Maersk Oil Kazakhstan Gmbh assumed operation of the Dunga field in 2002. To increase production from the existing wells, a new pinpoint hydrajetting stimulation technique was introduced to Kazakhstan in 2005 with the successful hydraulic fracturing of a horizontal well in the onshore Dunga oil field. This paper presents a case history describing the second application of hydraulic fracturing of a horizontal well in the Dunga Field, but the first one where multiple hydraulic fractures were performed in a lateral that was completed with a slotted liner, without requiring isolation between the individual fractures. To induce multiple hydraulic fractures from his type of completion a "pinpoint" hydrajetting stimulation technique was used.

In this paper we will review the operational challenges encountered during the multi-stage fracturing treatments and discuss the pressure responses observed during treatments. Operational challenges included placement of 5 individual fractures along the horizontal slotted liner, surface fluid handling, and downhole tool issues. Several challenges were overcome during well preparation and in tailoring the pinpoint hydrajetting technique for the specific well that was stimulated.

This paper will first document how the technical and operational challenges were managed during the well workover and stimulation campaign. The later part will review the well's production data and post-frac matching of the well pressure history with simulation from initial completion through more than 12 months of post-frac production.
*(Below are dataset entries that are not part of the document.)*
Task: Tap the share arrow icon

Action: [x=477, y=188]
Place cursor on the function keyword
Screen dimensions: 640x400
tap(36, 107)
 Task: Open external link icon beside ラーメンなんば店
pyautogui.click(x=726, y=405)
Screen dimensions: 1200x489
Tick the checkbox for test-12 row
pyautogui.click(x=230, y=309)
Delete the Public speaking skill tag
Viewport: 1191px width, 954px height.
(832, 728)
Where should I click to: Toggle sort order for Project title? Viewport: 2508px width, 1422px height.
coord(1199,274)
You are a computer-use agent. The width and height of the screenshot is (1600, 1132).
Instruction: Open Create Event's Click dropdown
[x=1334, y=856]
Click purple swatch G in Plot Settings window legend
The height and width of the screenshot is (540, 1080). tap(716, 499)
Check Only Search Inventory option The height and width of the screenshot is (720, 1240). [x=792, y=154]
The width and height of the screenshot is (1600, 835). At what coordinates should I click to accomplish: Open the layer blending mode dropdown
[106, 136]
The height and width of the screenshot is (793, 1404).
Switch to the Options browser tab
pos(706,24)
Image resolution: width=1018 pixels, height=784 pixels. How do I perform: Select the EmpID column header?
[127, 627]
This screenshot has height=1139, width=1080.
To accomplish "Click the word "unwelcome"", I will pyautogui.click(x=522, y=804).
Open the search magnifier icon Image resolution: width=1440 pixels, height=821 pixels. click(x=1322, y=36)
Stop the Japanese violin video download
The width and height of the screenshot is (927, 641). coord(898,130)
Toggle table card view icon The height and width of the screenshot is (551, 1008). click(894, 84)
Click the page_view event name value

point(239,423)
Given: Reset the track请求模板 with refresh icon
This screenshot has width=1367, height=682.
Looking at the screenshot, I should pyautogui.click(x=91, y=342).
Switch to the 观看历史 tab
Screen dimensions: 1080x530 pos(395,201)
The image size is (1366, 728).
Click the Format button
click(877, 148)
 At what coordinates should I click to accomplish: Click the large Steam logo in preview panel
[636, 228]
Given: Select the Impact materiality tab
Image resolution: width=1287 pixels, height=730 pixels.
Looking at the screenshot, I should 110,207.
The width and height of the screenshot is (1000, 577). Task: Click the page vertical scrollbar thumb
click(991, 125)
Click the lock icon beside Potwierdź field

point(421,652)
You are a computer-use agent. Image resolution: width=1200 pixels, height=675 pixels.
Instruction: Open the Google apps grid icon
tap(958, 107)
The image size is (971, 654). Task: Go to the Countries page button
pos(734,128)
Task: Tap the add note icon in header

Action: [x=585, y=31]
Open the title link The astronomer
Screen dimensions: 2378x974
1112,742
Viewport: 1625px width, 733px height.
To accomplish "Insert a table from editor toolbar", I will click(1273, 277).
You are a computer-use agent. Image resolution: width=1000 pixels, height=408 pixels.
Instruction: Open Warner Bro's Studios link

The Dunga Field has been developed primarily with vertical wells but also 6 short horizontal wells were drilled. The vertical wells had been completed conventionally with cemented casing and then perforated. One of the vertical wells had been fracture stimulated with a resulting good production response. However, the fractured well was considered to be in the very best area of the field and fracture stimulation of additional wells had not been attempted. The horizontal wells were completed with openhole/slotted liner completions. All wells in the field require artificial lift. This had been done using beam pump units.

In 2004, one new vertical well was drilled for water injection and reservoir monitoring purposes and two new horizontal wells were drilled. One of the horizontals, Dunga-35 was completed as an open hole multilateral, however the production results of the well identified that formation collapse might be an issue, at least in some sections of the reservoir. The other horizontal well, Dunga-34 was drilled with a single lateral of approximately 6,670 ft which was completed with a 7-inch cemented liner. The horizontal section was completed on 9 intervals being individually fracture stimulated. Mechanical isolation was achieved using the PSI completion technology (Damgaard et al. 1992) which involved completion of the individual zones with a section of 4.5" tubing with a seal stack, a sliding sleeve and a packer. The sliding sleeves were opened and closed using coiled tubing. There was one additional zone planned for this well but could not be fracture stimulated due to operational or formation issues. This well produced as the best well in the history of the field, but analysis indicated the Dunga field may need a lower cost completion method for most future wells to provide adequate economic returns.